Exercise description:
The answer must consist only of the lines from the line with "Instruction: Toggle the action list view icon" to the line with "Click the blue", both included, exactly as they stand below.

══ Records provided

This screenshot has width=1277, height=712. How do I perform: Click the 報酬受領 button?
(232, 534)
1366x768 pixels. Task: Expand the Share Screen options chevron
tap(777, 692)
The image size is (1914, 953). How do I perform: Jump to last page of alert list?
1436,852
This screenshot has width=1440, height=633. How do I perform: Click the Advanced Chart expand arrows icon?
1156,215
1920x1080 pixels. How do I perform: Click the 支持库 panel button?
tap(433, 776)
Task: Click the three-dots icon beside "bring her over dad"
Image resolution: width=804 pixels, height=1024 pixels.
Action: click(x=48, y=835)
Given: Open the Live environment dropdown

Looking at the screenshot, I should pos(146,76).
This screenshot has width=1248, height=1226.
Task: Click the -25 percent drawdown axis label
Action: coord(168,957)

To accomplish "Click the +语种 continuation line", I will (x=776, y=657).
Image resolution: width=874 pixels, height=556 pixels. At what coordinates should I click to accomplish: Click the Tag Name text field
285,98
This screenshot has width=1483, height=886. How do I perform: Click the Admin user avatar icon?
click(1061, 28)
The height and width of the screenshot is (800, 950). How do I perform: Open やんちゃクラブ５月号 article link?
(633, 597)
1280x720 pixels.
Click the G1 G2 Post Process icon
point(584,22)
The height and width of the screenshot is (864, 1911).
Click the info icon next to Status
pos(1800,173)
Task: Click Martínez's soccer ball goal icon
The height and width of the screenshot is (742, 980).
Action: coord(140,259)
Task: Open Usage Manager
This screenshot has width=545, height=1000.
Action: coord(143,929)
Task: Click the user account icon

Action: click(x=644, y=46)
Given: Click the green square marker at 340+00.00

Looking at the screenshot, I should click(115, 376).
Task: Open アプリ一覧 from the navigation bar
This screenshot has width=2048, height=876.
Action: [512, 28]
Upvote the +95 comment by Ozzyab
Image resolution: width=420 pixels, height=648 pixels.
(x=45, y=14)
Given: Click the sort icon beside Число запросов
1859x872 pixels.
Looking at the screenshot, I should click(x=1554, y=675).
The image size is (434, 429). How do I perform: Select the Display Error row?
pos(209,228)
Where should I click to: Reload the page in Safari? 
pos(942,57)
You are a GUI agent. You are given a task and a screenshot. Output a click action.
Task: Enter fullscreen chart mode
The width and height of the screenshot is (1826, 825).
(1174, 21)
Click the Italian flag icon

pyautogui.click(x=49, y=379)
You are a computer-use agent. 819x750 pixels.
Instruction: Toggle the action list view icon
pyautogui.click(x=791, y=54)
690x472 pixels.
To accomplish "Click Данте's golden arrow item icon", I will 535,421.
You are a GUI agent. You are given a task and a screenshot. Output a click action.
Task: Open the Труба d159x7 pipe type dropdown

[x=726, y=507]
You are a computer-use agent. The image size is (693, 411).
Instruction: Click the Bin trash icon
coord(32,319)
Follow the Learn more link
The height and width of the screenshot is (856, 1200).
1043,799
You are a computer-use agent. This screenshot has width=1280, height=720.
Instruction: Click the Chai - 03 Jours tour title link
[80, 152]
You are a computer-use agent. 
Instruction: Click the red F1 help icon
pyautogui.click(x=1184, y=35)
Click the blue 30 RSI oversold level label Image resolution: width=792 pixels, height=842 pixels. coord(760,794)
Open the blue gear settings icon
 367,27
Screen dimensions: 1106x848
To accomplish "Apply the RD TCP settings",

════

Answer below:
Instruction: Toggle the action list view icon
pyautogui.click(x=791, y=54)
690x472 pixels.
To accomplish "Click Данте's golden arrow item icon", I will 535,421.
You are a GUI agent. You are given a task and a screenshot. Output a click action.
Task: Open the Труба d159x7 pipe type dropdown

[x=726, y=507]
You are a computer-use agent. The image size is (693, 411).
Instruction: Click the Bin trash icon
coord(32,319)
Follow the Learn more link
The height and width of the screenshot is (856, 1200).
1043,799
You are a computer-use agent. This screenshot has width=1280, height=720.
Instruction: Click the Chai - 03 Jours tour title link
[80, 152]
You are a computer-use agent. 
Instruction: Click the red F1 help icon
pyautogui.click(x=1184, y=35)
Click the blue 30 RSI oversold level label Image resolution: width=792 pixels, height=842 pixels. coord(760,794)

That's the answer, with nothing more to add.